What is CVE-2023-53796?

CVE-2023-53796 is a unscored severity Linux kernel vulnerability, affecting Linux kernel versions from 4.3 onward and patched in 4.14.308, 4.19.276, 5.4.235 and others. CVE-2023-53796 has not been confirmed as actively exploited and is not listed in the CISA KEV catalog.

What is the CVSS score for CVE-2023-53796?

CVE-2023-53796 has a CVSS score of pending NVD analysis out of 10, rated awaiting scoring severity.

Is there a patch available for CVE-2023-53796?

Yes, CVE-2023-53796 has been patched. Fixed versions include 4.14.308, 4.19.276, 5.4.235 and others. If you are running Linux kernel 4.3 or later up to the fix versions, apply the relevant patch for your kernel branch.

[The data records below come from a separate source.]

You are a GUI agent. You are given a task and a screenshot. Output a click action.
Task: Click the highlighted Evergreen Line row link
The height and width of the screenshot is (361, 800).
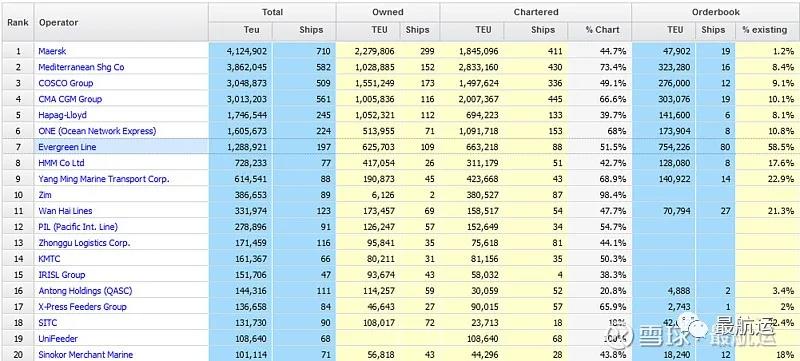pyautogui.click(x=67, y=147)
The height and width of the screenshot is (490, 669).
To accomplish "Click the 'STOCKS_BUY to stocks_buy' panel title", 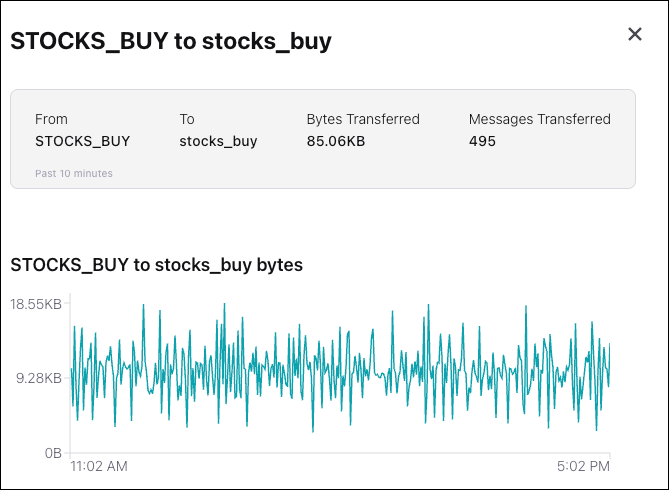I will pos(171,41).

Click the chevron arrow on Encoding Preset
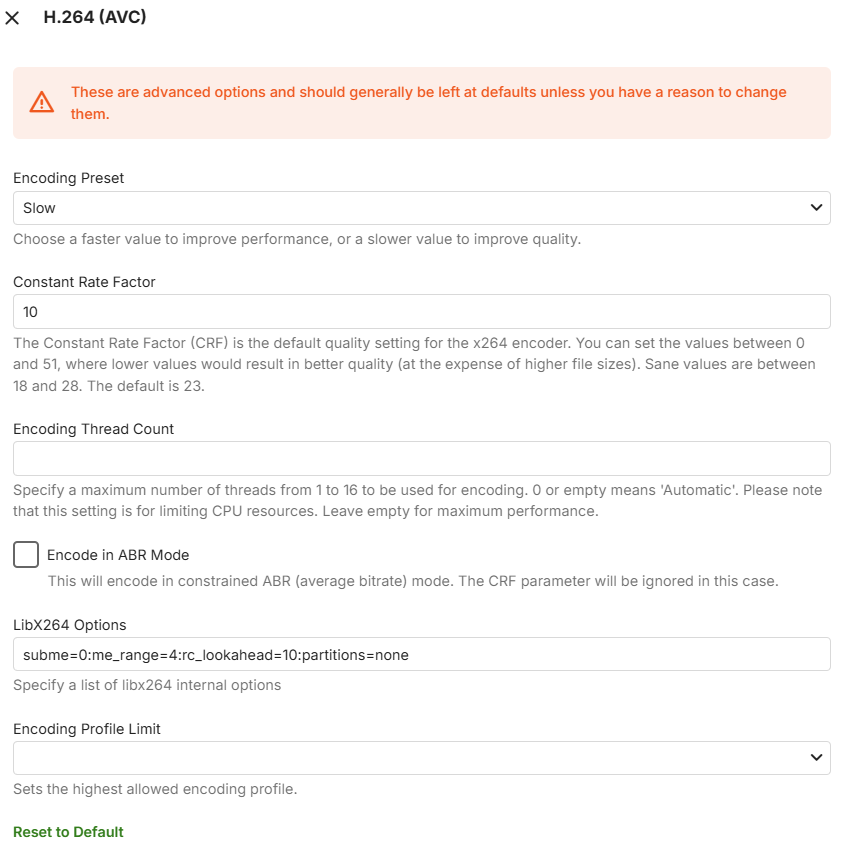coord(816,208)
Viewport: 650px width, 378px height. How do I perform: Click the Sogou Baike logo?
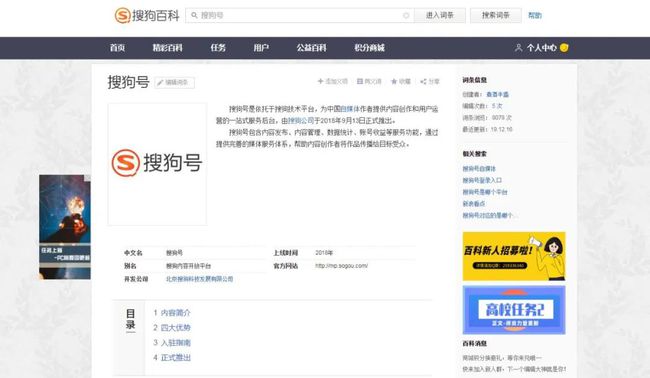(147, 16)
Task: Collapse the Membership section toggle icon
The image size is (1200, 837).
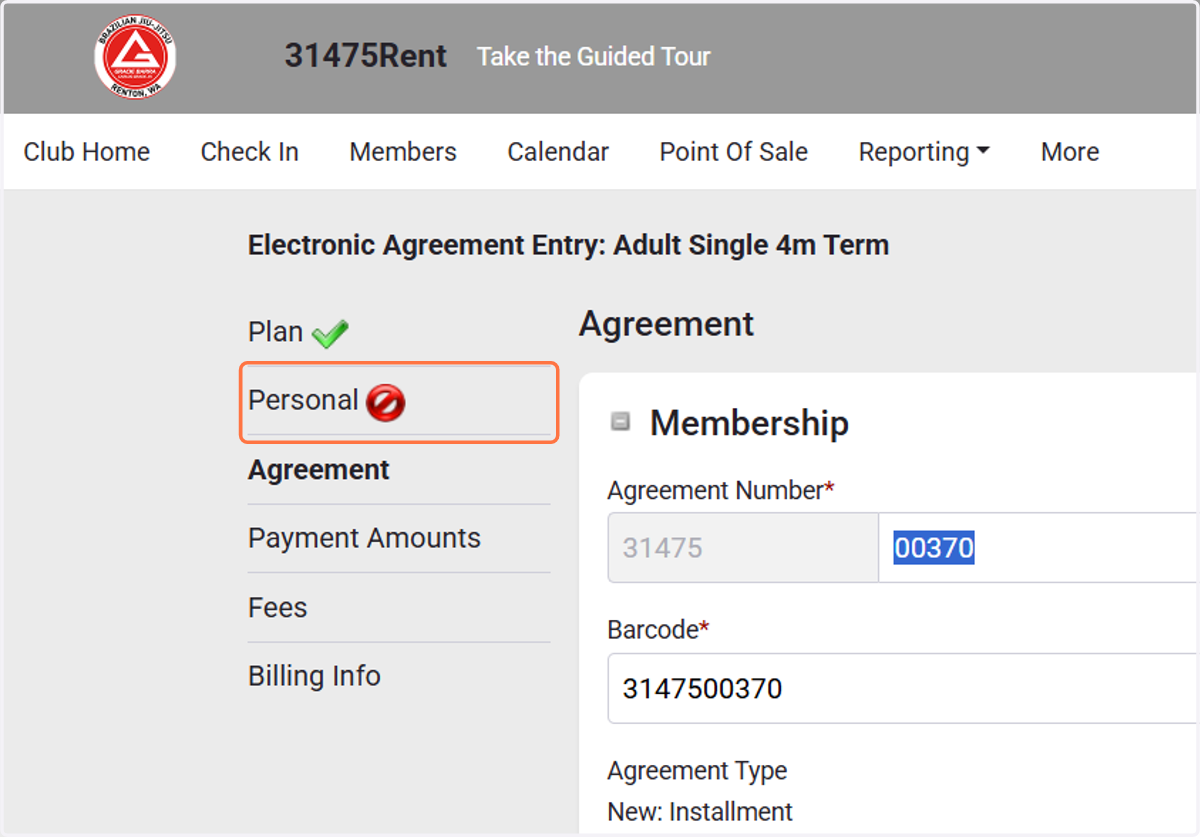Action: click(621, 422)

Is CVE-2023-53796 actively exploited?

CVE-2023-53796 has not been confirmed as actively exploited and is not listed in the CISA KEV catalog.

CVE-2023-53796

In the Linux kernel, the following vulnerability has been resolved: f2fs: fix information leak in f2fs_move_inline_dirents() When converting an inline directory to a regular one, f2fs is leaking uninitialized memory to disk because it doesn't initialize the entire directory block. Fix this by zero-initializing the block. This bug was introduced by commit 4ec17d688d74 ("f2fs: avoid unneeded initializing when converting inline dentry"), which didn't consider the security implications of leaking uninitialized memory to disk. This was found by running xfstest generic/435 on a KMSAN-enabled kernel.

Package Linux Kernel

Published 2025-12-09

Last modified 2026-04-15

Patch available

Yes

Affected versions

Linux kernel versions 4.3 and later are affected. Fixed in 4.14.308, 4.19.276, 5.4.235, 5.10.173, 5.15.99, 6.1.16, 6.2.3, 6.3 and their respective stable series.

Affected from

≥ 4.3

Fixed in

✓ 4.14.308 4.14.x ✓ 4.19.276 4.19.x ✓ 5.4.235 5.4.x ✓ 5.10.173 5.10.x ✓ 5.15.99 5.15.x ✓ 6.1.16 6.1.x ✓ 6.2.3 6.2.x ✓ 6.3

References

The following references provide additional information about CVE-2023-53796 including vendor advisories, patch commits, exploit details, and third-party analysis. Links are sourced from the NIST NVD database.

Kernel patch commit
https://git.kernel.org/stable/c/00b5587326625d0fddb2a5f5a3d4acd950102ace
Patch
Kernel patch commit
https://git.kernel.org/stable/c/117d4f6687b1f74423b5d398ea95c63b262a8e73
Patch
Kernel patch commit
https://git.kernel.org/stable/c/2bef8314fcf94ddc27e22d03f237c0fafd00de33
Patch

8 patch commits total View all on NVD

Frequently asked questions

What is CVE-2023-53796?

CVE-2023-53796 is a unscored severity Linux kernel vulnerability . It affects Linux kernel versions from 4.3 onward and has been patched in 4.14.308, 4.19.276, 5.4.235 and others. CVE-2023-53796 has not been confirmed as actively exploited and is not listed in the CISA KEV catalog.
Is there a patch available for CVE-2023-53796?

Yes — CVE-2023-53796 has been patched. Fixed versions include 4.14.308, 4.19.276, 5.4.235 and others. If you are running Linux kernel 4.3 or later up to the fix versions, apply the relevant patch for your kernel branch.
Is CVE-2023-53796 actively exploited?

No — CVE-2023-53796 has not been confirmed as actively exploited. It is not listed in the CISA Known Exploited Vulnerabilities (KEV) catalog.